Well, in a half hour.
...Actually, I have no idea wtf this holiday is about other than Jesus's stepdad. I never celebrated it anywhere in this country except RI, because they pretend to be more Italian than anywhere else. All I know is that it involves wearing red and eating zeppole. I was raised a Sicilian Roman Catholic, and I never heard of any of this, even while living on Long Island.
So on the 17th, you drink your face off, and on the 19th, you eat your weight in Italian donuts.

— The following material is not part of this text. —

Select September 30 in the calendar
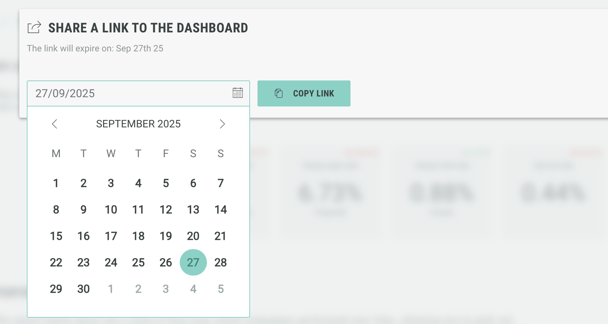The image size is (608, 324). 83,289
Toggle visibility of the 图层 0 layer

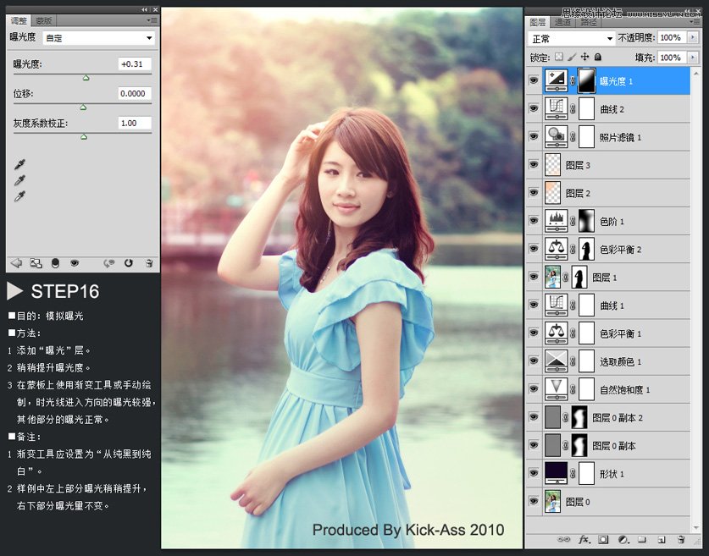(x=535, y=501)
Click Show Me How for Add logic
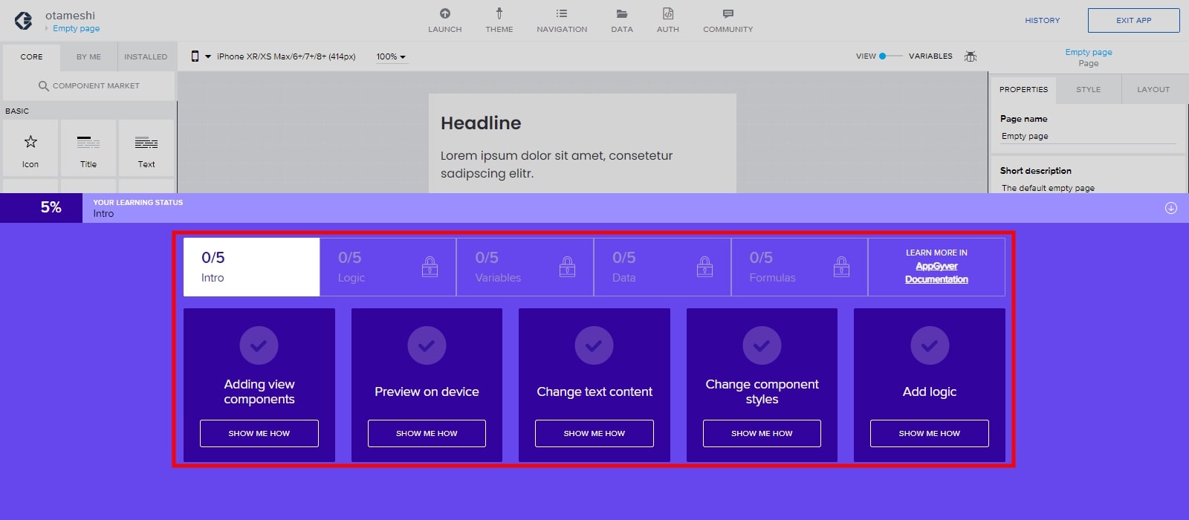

Actually, I think the Italians in Providence decided to do it to one-up the Irish.
Ofuck, I'm right:
...Actually, I have no idea wtf this holiday is about other than Jesus's stepdad. I never celebrated it anywhere in this country except RI, because they pretend to be more Italian than anywhere else. All I know is that it involves wearing red and eating zeppole. I was raised a Sicilian Roman Catholic, and I never heard of any of this, even while living on Long Island.
So on the 17th, you drink your face off, and on the 19th, you eat your weight in Italian donuts.
Actually, I think the Italians in Providence decided to do it to one-up the Irish.
Ofuck, I'm right:
QuoteSt Joseph's Day is also celebrated in other American communities with high proportions of Italians such as New York City; Buffalo; Chicago [9]; Kansas City, MO; Gloucester, Mass.; and Providence, Rhode Island where observance (which takes place just after Saint Patrick's Day) often is expressed through "the wearing of the red" i.e. wearing red clothing or accessories similar to the wearing of green on Saint Patrick's Day - the observance of St Joseph's Day (and wearing of red) by Italian Americans communities which are also home to significant Irish American communities can take on the overtone of a challenge by the Italian Americans to the power and relevance of those Irish communities and Saint Patrick's Day [10].